UK company Prestigious Textiles state that there appear to be over 10,000 Google searches per month for ‘home ideas’ in the UK, plus a further 4,400 searches for ‘how to connect rooms’.
So, many people are obviously feeling inspired to freshen up their homes in 2022 but some are wondering how to integrate new design elements into their spaces; how to visually connect them and ensure the flow of the home is not interrupted.
READ MORE: Cheap and easy DIY hacks and tips to refresh every room in your house on a budget
Nicola Brumfitt from Prestigious Textiles thinks that some advice from the design team at the company can go some way to helping.
She says: “With so many searches for different interior decor ideas, it’s hard to choose exactly which to pick. We believe several trends and styles can be included in a home, as long as they are connected well and represent the personality of the homeowner.
“So far on Instagram in 2022 the Scandi, Cottagecore, 1970s are trending as some of the biggest trends of the year, with over six million hashtag mentions, but what is the best way of linking them all together within a home?
“We hope our tips can guide people on the best ways to seamlessly link up every area of the house, for a complete, interlocking finish.”
Wallpapers and fabrics
Nicola says select co-ordinating fabrics and wallpapers can be used in various rooms to connect the living spaces, and this is especially ideal in open-plan homes where different areas of the open plan space need to blend.
By including patterns and colour schemes that complement each other in different rooms, a unique décor connection can be established.
Try experimenting with textured semi-plains and striking prints across curtains, cushions and wallpapers. For example, a co-ordinated sculptured look in each space naturally connects with a three-dimensional feel and can blend living spaces with ease.
Use the same colour palette throughout the house but you can also vary the tones and shades to create interest and depending on the atmosphere you want to create in each space.
Complementing tones can naturally tie spaces together with colour that then flows from room to room, but Nicola says also embrace patterns for brighter busier spaces, and plains for calmer spaces again being influenced by the function and ambience of each room.
If in doubt, use a colour wheel to match and blend any preferred shades, then spread them out throughout the house, even if it is just a few well-placed accessories in a shade of your preferred pallet in one room that links to another space.
Get that colour wheel out to see where the opposite, contrasting shades sit on the colour spectrum The design team at Prestigious Textiles say don’t be afraid to bring a festival of colour into a space. Good contrasts include red and green, blue and yellow, purple and green and more.
But if you are committing to vibrancy, ensure it is delivered with sophistication in the choice of fabric, amount of splashes of colour and the depth of the contrast.

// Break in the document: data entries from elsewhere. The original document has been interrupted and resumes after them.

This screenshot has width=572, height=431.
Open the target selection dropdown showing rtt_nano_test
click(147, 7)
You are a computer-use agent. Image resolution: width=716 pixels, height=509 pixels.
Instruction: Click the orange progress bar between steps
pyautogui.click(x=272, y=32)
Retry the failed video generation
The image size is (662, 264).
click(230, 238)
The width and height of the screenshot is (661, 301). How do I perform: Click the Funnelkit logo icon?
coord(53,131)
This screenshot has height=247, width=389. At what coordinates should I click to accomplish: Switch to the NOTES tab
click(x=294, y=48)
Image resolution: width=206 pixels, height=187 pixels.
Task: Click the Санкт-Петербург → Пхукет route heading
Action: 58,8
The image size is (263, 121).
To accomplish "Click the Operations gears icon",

Nicola suggests utilising global trends such as the Indian Summer or Rainforest Canopy and fill rooms with opulence, rich with inspiration and a feel-good boost throughout.

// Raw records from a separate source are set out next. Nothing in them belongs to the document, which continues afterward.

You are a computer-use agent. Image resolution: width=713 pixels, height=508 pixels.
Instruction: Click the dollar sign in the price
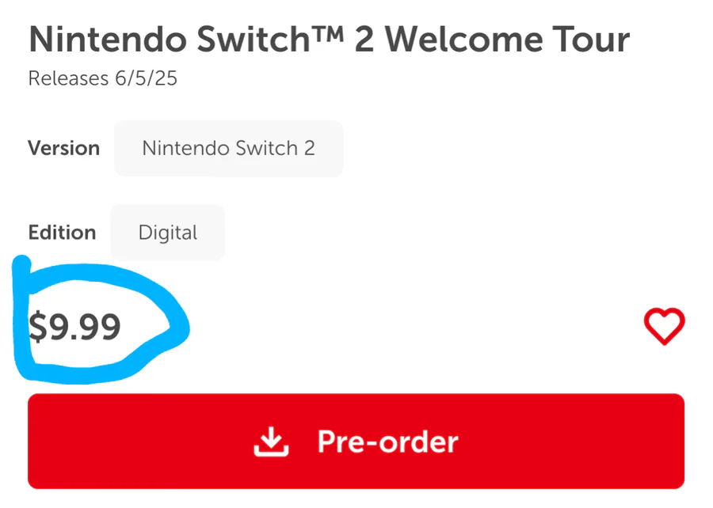coord(38,327)
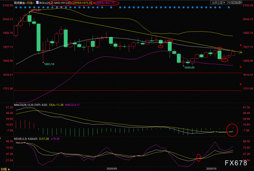Click the 1848.89 low price label
254x171 pixels.
click(x=189, y=68)
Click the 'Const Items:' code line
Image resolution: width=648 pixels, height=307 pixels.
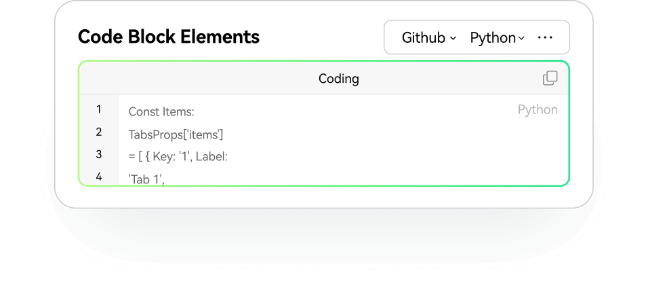161,112
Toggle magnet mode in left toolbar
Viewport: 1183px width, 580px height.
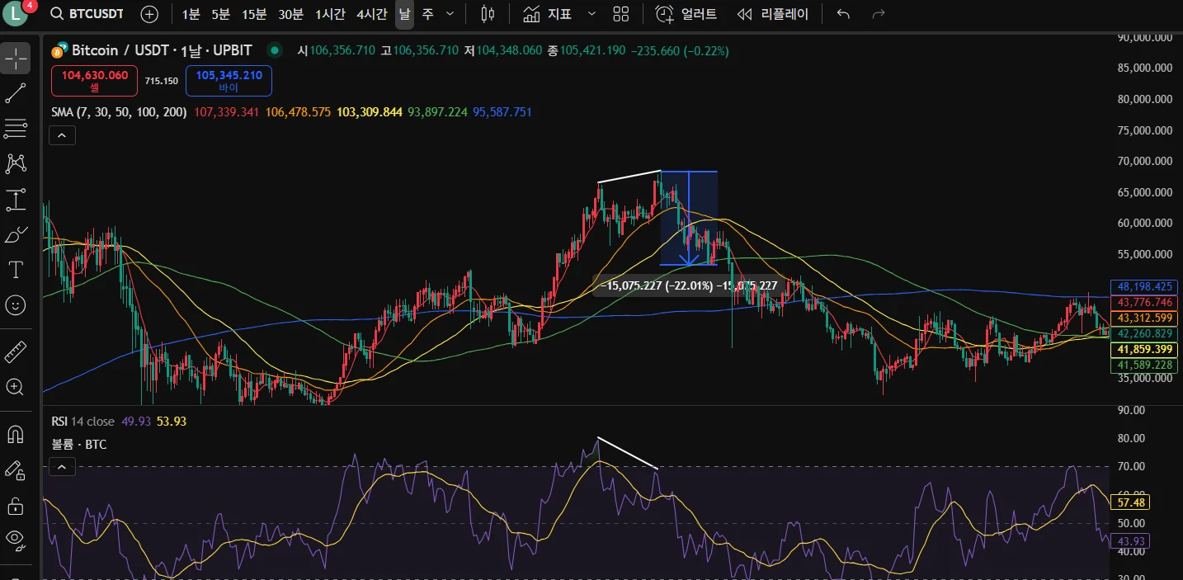tap(16, 434)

From the moment you wake up in the bedroom, to relaxing in the living room on an evening, a range of colours will help induce every mood.
Choose a theme and have it referenced in each room from patterns to accessories but stop when you think it looks enough for your personal taste
Nicola says connect rooms by style, whether that be embracing all out tropical, or sophisticated understated luxury. Try showcasing your personality and stylistic preferences through one strong theme that ties together all the rooms of the house.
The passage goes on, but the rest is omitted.